La tos del 36 le dio lástima y le inspiró simpatía. Su tos también era trágica. «Estamos cantando un dúo», pensó; aquello le pareció indiscreto, como una cita en la noche. Tosió porque no pudo contenerse.
La del 32 también se quedó medio dormida, y con algo de fiebre; casi deliraba y trasportó la tos del 36 al país de los sueños, en que todos los ruidos tienen palabras. Sentía que aquella tos varonil la protegía contra las tinieblas, la soledad y el silencio. «Así se acompañarán las almas del purgatorio» pensó.
La idea de la pareja, del amor, del dúo, surgió antes en el número 32 que en el 36.

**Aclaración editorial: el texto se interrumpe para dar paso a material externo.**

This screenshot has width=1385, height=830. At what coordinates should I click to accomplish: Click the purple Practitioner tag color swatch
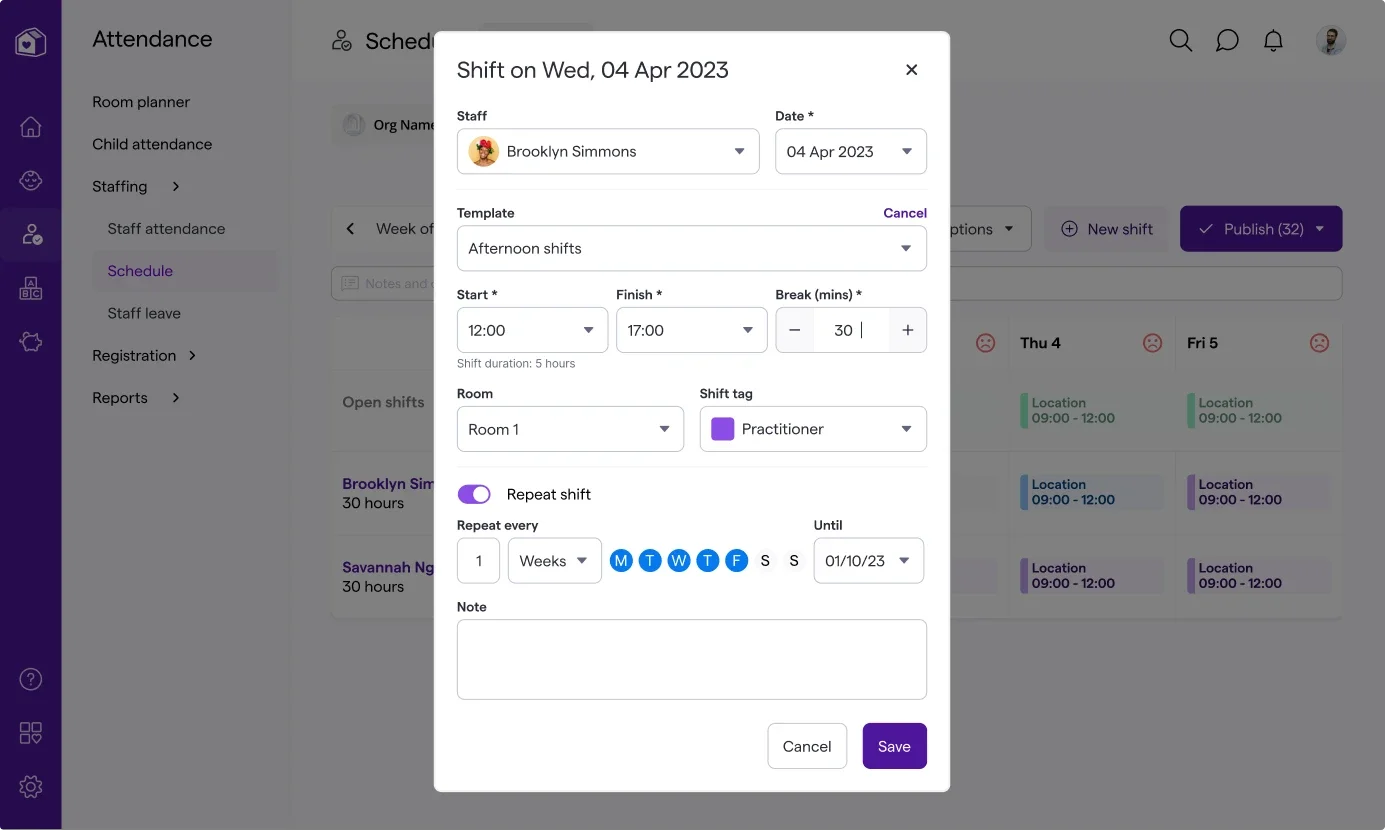(x=722, y=428)
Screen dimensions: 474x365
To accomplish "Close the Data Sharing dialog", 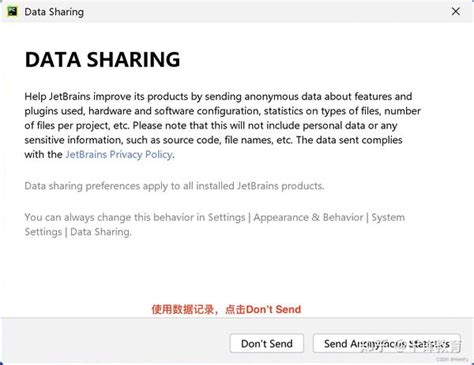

La fiebre sugería en la institutriz un amor sano, pagano. Pero en fin, ello era amor, amor de matrimonio antiguo, pacífico, compañía en el dolor, en la soledad del mundo. De modo que lo que en efecto le quería decir la tos del 32 al 36 no estaba muy lejos de ser lo mismo que el 36, delirando, venía como a adivinar:
«Somos tan iguales, ambos estamos enfermos, tenemos miedo a la muerte y necesitamos compañía ¡podríamos consolarnos y llorar juntos!».
Y la enferma del 32 oía en la tos del 36 algo muy semejante a lo que el 36 deseaba y pensaba:
« Vendría a verte, así nos ayudaríamos mutuamente, pero aunque esté enfermo soy y un galán y conozco mi deber».
Amaneció. En estos tiempos, ni siquiera los tísicos son consecuentes románticos. El número 36 despertó, olvidado del sueño, del dúo de la tos.
El número 32 acaso no lo olvidara; pero ¿qué iba a hacer? Era sentimental la pobre enferma, pero no era loca, no era necia. No pensó ni un momento en buscar realidad que correspondiera a la ilusión de una noche, al vago consuelo de aquella compañía de la tos nocturna. « ¿Quién sería? ¿Cómo sería?» pensó, « ¡Bah! Como tantos otros príncipes rusos del país de los ensueños. Procurar verle... ¿para qué?».
Finalmente ambos murieron sin conocerse. Él abandonó el hotel y a los pocos días murió, ella vivió 2 o 3 años más y en sus largas noches de insomnio aún recordaba el dúo de la tos.